Picking up a proven platform that targets the Vendor / subcontractor set seems like a good way to de-risk this part of the strategy.
Buying Nexvia means they do not have to spend 12-18 months building something that may not actually gain traction.
Nexvia is proven in market and looks to be a very good fit for the Vendor side that Felix have cultivated but not yet monetised.
They are taking their time to develop a GTM strategy as they learn more about the Nexvia platform and Felix vendors willingness to pay for functionality.
This all seems like a focused, relatively conservative approach to balance aggressive growth plans…
Enter Briarwood
Briarwood is a NY hedge fund that specialises in international B2B SaaS.
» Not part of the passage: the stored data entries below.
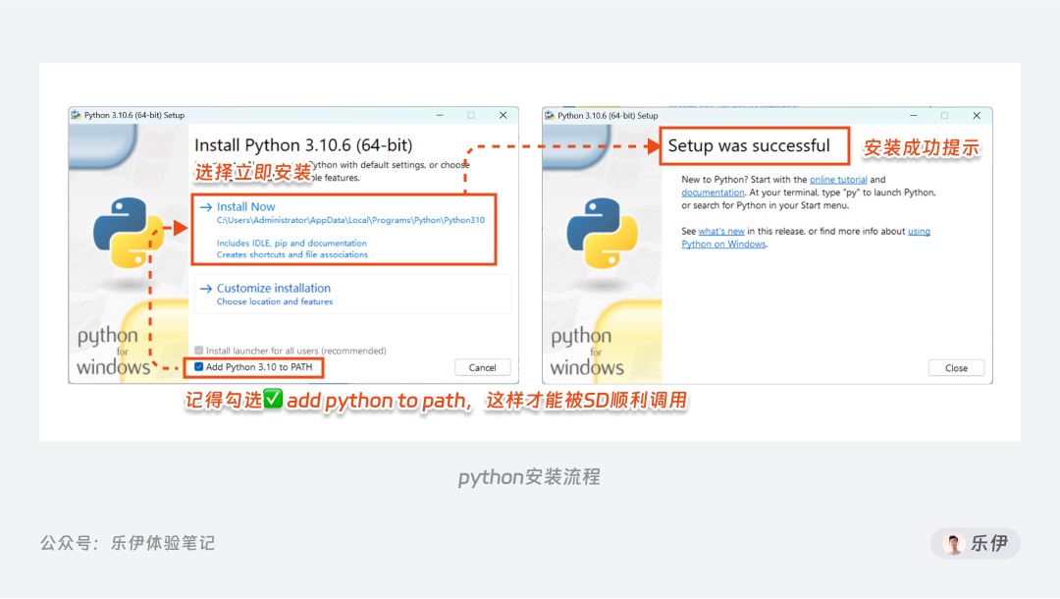Click the Python logo in the left installer
Image resolution: width=1060 pixels, height=599 pixels.
coord(128,232)
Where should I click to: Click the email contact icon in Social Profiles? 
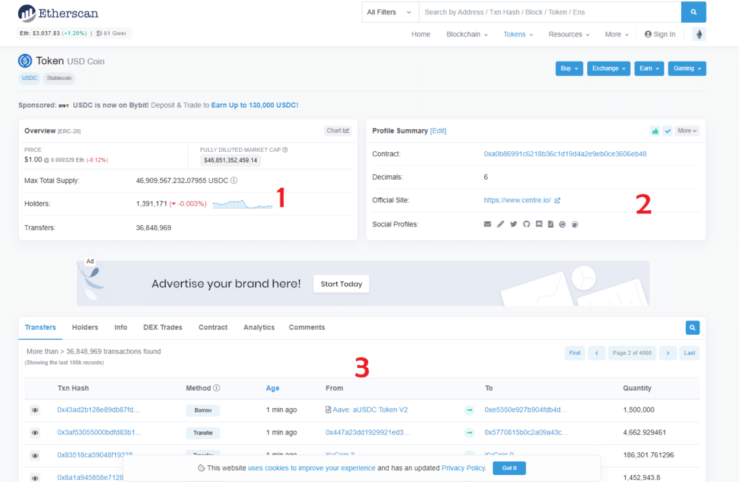point(487,224)
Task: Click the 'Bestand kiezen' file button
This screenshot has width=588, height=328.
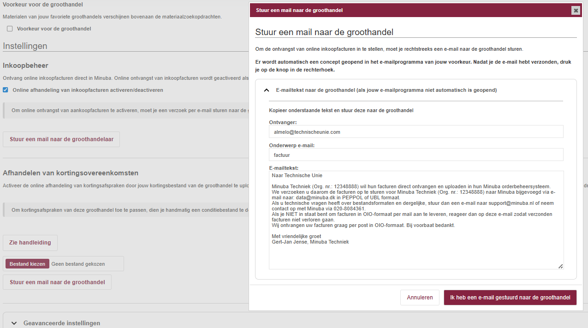Action: (x=28, y=264)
They are high conviction, deep DD, long term investors who take a PE approach to public markets.
Briarwood are active but not activist looking to hold (and advise where they can) B2B SaaS businesses with the capacity to become long term compounders.
They don’t disclose performance numbers publicly but since 2017 they have compounded $155m of AUM by 27% CAGR to 1.06bn in FY25. This has been done through a range of market phases with B2B SaaS having fallen out of fashion in recent years compared to COVID days.
I take this 27% CAGR as a mixture of performance and net inflows less fees. They seem to be publicity shy but the founders and management have good pedigree.
These guys seem to really know what they are doing and are specialists in B2B SaaS looking to buy best in class wherever they find it.
I’m curious to know what if any role they played in identifying / green lighting the Nexvia buy for Felix, hopefully Mike can enlighten us when to talks to @Strawman this coming week.
Coattails
Briarwood conducted 6 months of intensive DD on FLX according to CEO Mike.
They took over 60% of the insto raise (about $11m) which is 16.1% of FLX post raise and 1% of Briarwood’s AUM.
This should given them a seat at the (board) table and a blocking stake for any would be acquirers.
They also negotiated the financial structure of the raise (in part at least) with the 5:7 attached options giving them the ability to raise their holding to 22% which at the strike price would make Felix 2.5% of their AUM all else being equal.
So they are taking a decent size stake with a view to taking a larger one if things unfold as they expect.